Only the lines from the one containing "The height and width of the screenshot is (1456, 819)." through the last line of the entries are wanted. Transcribe them exactly.

(Recorded data)
────────────────────────────────────────
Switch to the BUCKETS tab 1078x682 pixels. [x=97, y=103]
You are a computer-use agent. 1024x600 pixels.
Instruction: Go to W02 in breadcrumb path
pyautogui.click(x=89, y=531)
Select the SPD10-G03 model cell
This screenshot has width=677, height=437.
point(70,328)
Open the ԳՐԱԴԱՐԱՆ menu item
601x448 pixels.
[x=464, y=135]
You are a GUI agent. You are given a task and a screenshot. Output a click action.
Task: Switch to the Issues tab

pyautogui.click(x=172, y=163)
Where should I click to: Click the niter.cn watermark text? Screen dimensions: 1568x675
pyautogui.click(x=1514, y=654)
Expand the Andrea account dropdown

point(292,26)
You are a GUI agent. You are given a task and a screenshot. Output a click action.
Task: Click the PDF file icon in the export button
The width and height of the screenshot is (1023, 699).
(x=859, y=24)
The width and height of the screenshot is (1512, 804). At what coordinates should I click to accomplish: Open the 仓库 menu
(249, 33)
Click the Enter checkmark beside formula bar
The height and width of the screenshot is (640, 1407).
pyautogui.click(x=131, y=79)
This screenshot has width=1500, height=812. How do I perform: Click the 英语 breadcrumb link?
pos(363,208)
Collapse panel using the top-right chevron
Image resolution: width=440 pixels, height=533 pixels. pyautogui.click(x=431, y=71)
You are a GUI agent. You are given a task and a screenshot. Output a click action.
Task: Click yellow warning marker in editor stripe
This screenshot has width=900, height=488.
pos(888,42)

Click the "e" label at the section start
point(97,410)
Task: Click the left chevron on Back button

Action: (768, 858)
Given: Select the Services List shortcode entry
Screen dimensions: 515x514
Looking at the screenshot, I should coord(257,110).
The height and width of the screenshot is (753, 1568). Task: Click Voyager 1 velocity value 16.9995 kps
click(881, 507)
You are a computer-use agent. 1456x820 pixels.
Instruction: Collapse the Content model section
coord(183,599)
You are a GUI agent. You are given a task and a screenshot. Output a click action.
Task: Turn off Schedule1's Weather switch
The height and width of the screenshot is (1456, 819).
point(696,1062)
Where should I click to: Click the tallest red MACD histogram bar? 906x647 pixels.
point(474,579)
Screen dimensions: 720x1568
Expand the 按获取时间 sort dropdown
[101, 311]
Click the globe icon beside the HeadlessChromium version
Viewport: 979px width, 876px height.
────────────────────────────────────────
**SOLUTION BELOW**
The height and width of the screenshot is (1456, 819).
point(696,1062)
Where should I click to: Click the tallest red MACD histogram bar? 906x647 pixels.
point(474,579)
Screen dimensions: 720x1568
Expand the 按获取时间 sort dropdown
[101, 311]
Click the globe icon beside the HeadlessChromium version
Viewport: 979px width, 876px height.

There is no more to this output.